A former Army recruiter, who had won three reprieves from the U.S. Supreme Court, was executed Tuesday in Texas for the 2002 rape and murder of a woman.

Cleve Foster, 48, convicted with an accomplice in the shooting death of Nyaneur Pal, a 30-year-old Sudanese immigrant, had asked the U.S. high court for a fourth stay of execution but the court denied the request Tuesday, wire agencies reported.

Foster’s attorneys argued he was innocent in the murder that took place 10 years ago and that he had deficient legal help. He was also charged, but never tried, for the rape and murder of another woman, Rachel Urnosky, in Fort Worth a few months prior to Pal’s death.

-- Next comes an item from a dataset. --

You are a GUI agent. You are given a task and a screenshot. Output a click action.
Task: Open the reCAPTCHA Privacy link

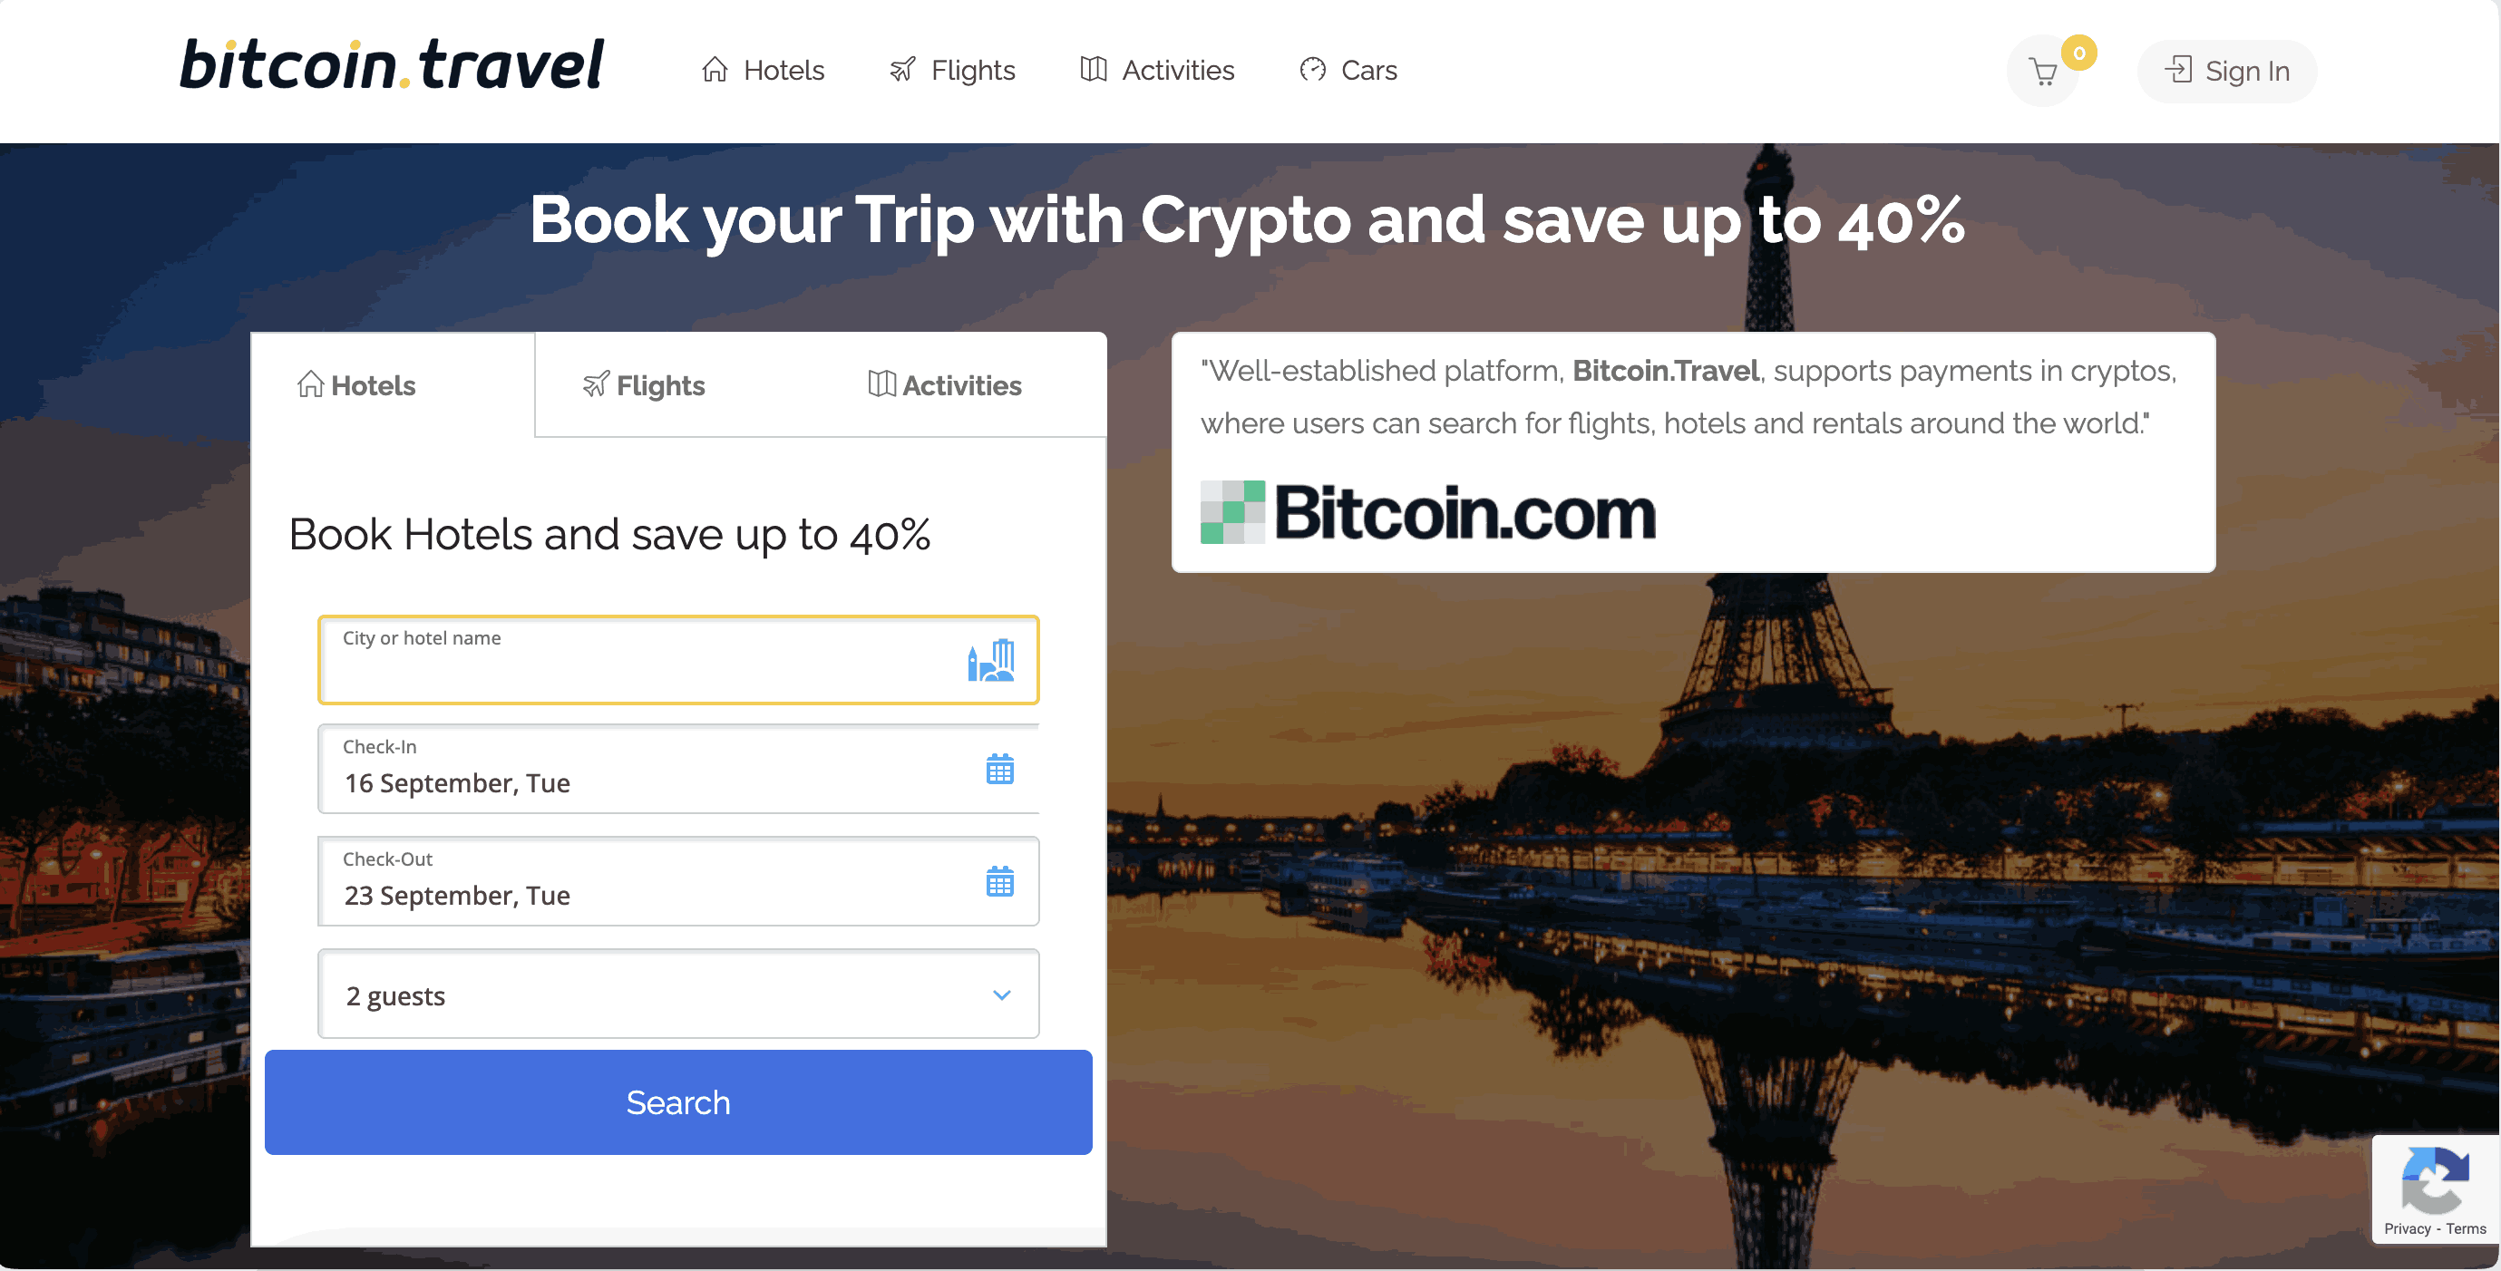(2407, 1229)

Foster's accomplice in the murder, Shelton Ward, died of brain cancer while awaiting execution in 2010.

Foster had maintained that Ward acted alone and that contact between him and the victim was consensual.

Pal's body was found with a gunshot wound to the head on the Valentine’s Day of 2002.

Foster was pronounced dead at 6:43 p.m. local time (2343 GMT) at the state penitentiary in Huntsville, Texas, criminal justice spokesman Jason Clark said, as reported by Reuters.

Foster’s third reprieve last year, following the two in January and April the same year, was granted shortly before he was to be put to death by lethal injection.